## PROVIDED DATA
○ ○ ○
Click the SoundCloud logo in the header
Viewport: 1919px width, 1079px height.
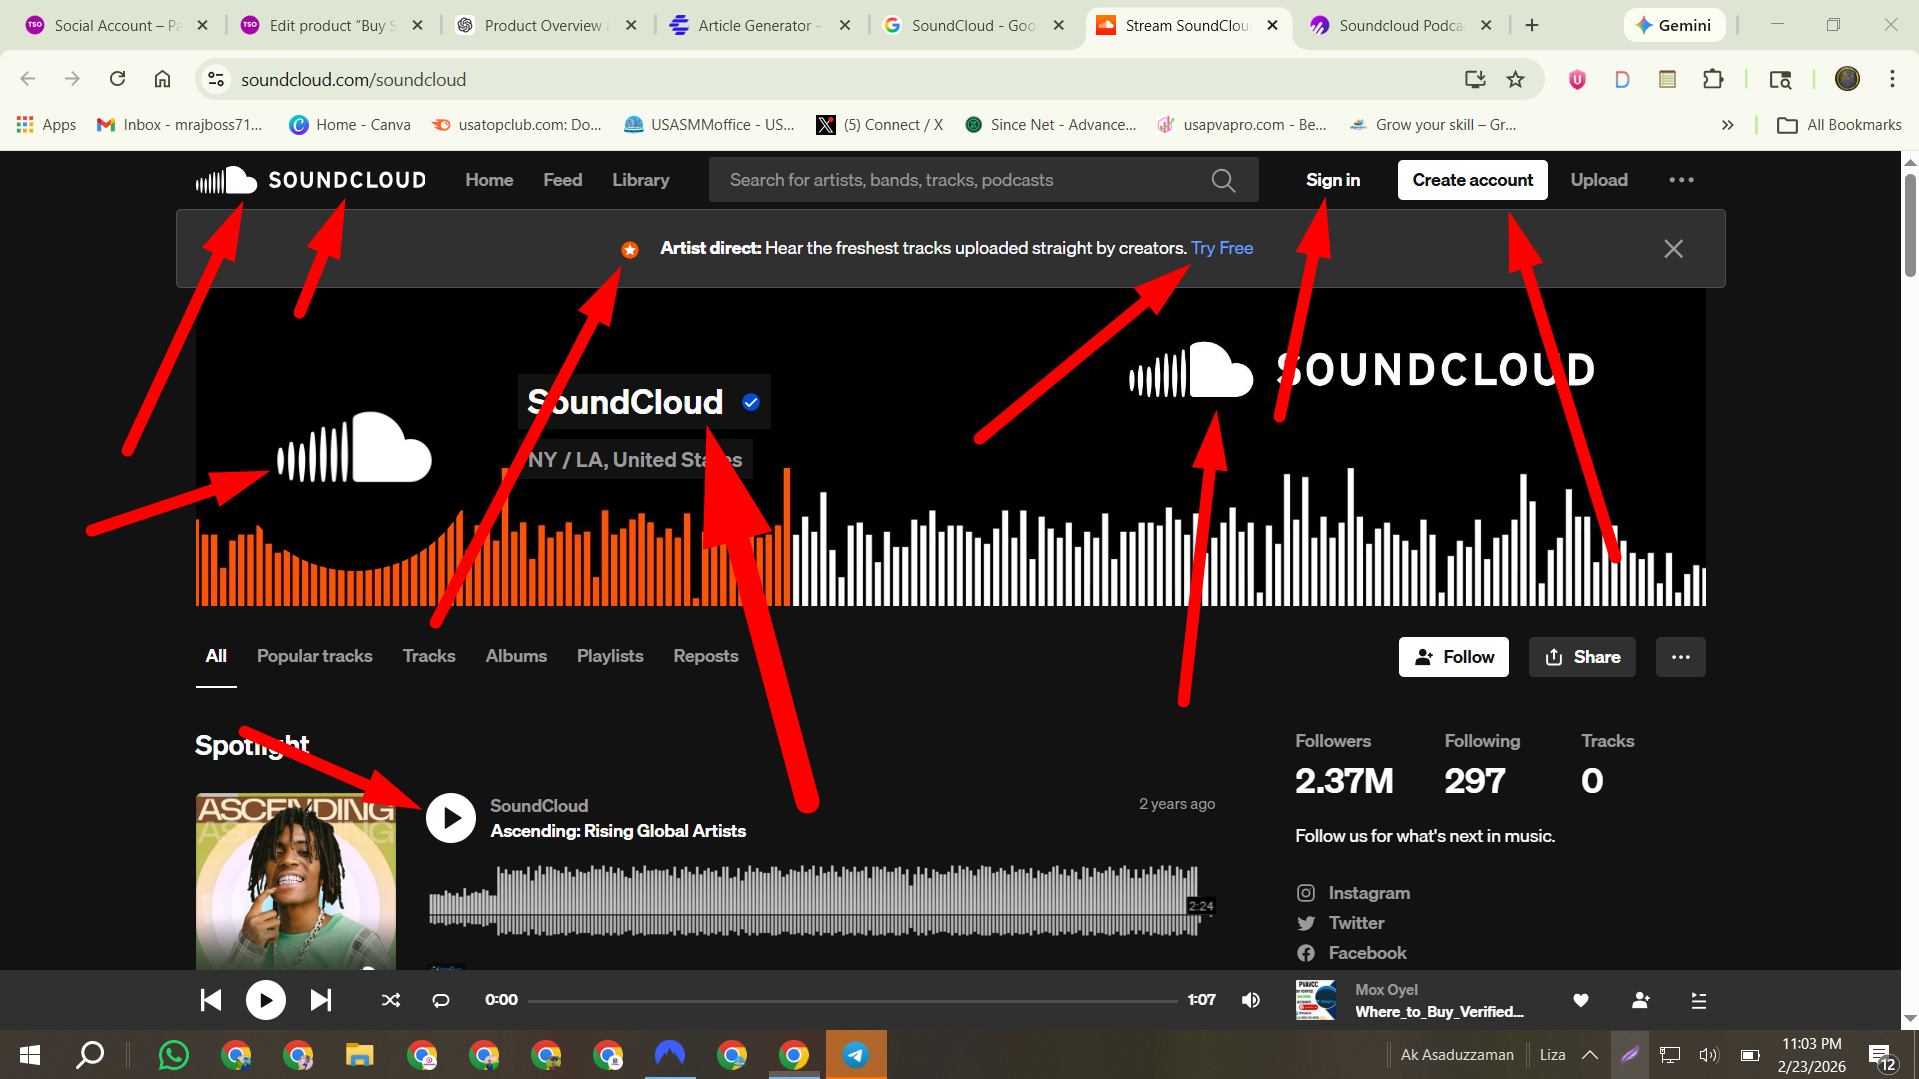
○ ○ ○
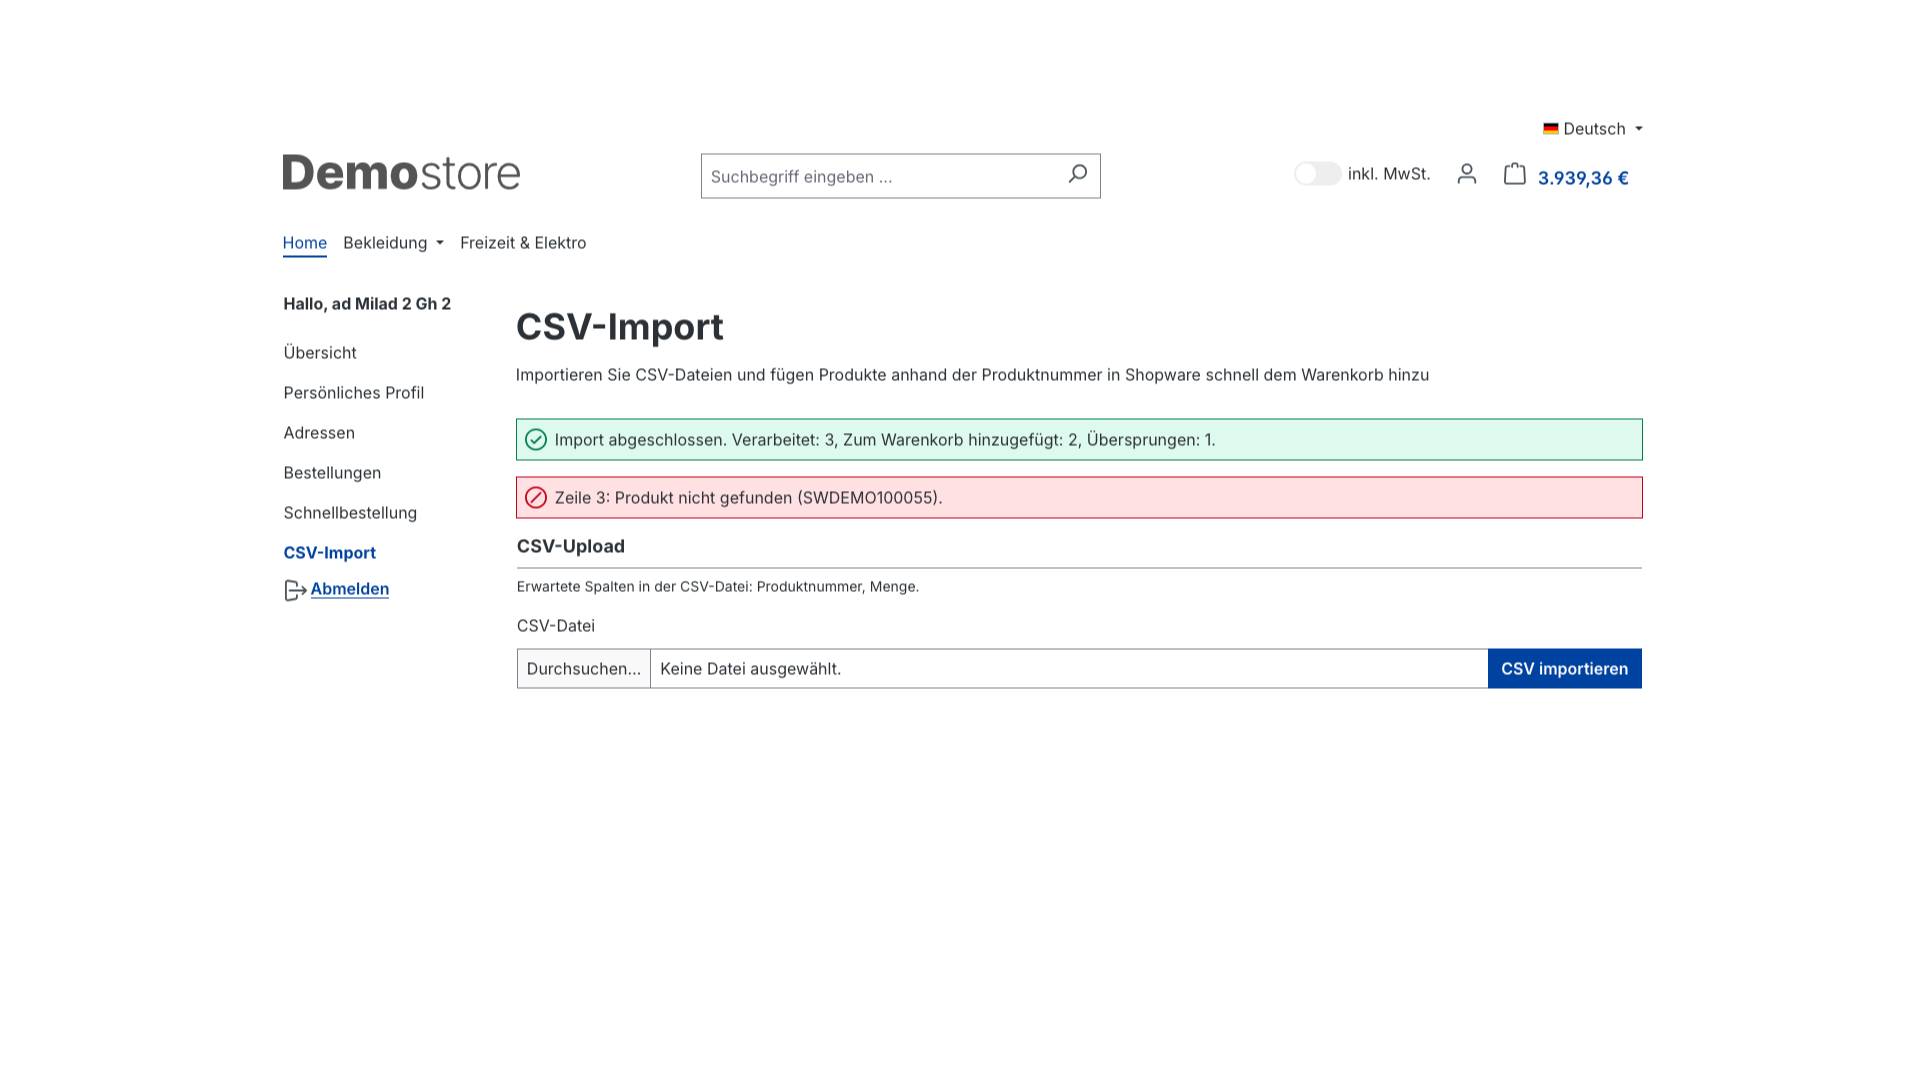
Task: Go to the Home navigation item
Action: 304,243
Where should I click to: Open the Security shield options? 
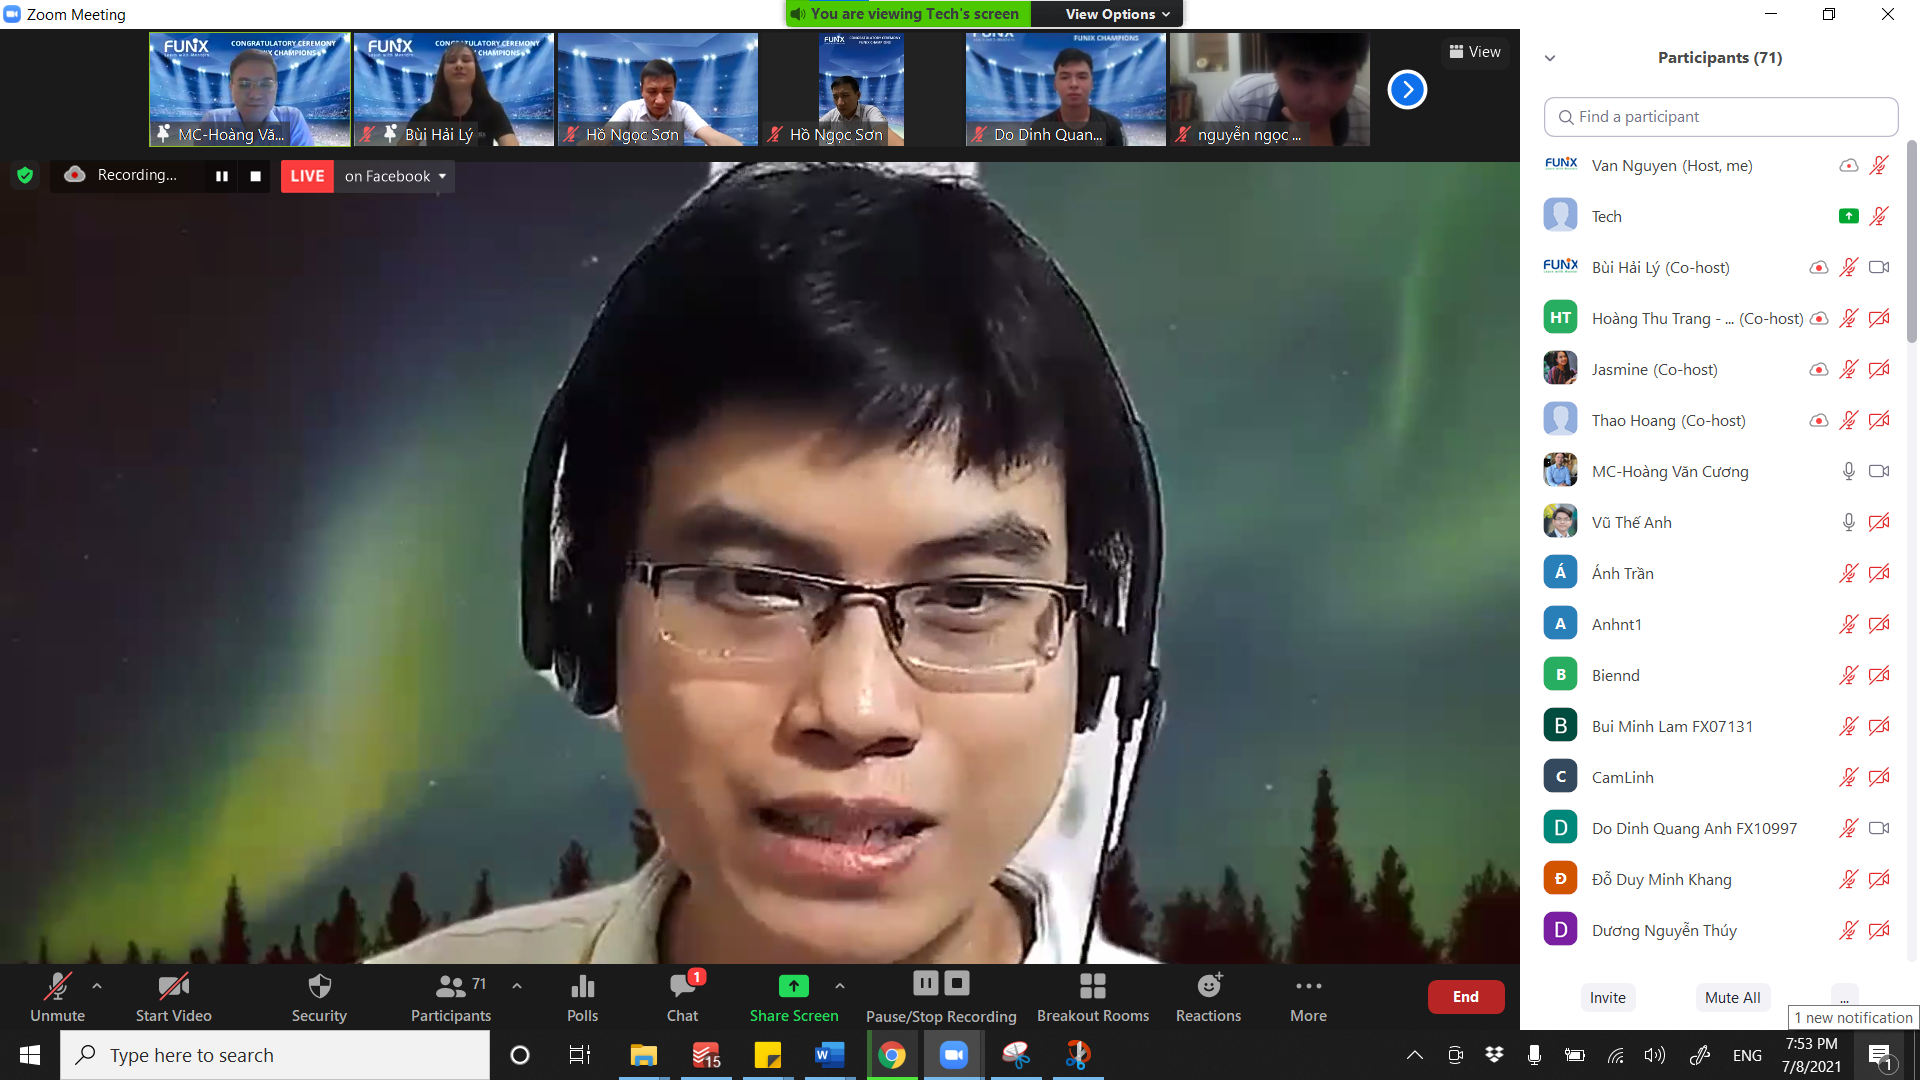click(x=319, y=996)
○ ○ ○
## WHAT THE TASK ASKS
Could you repeat exactly the lines in the listing above from the one with "Click the SoundCloud logo in the header" down to the one with "Viewport: 1919px width, 1079px height."? Include both of those lines.

## RESPONSE BOX
Click the SoundCloud logo in the header
Viewport: 1919px width, 1079px height.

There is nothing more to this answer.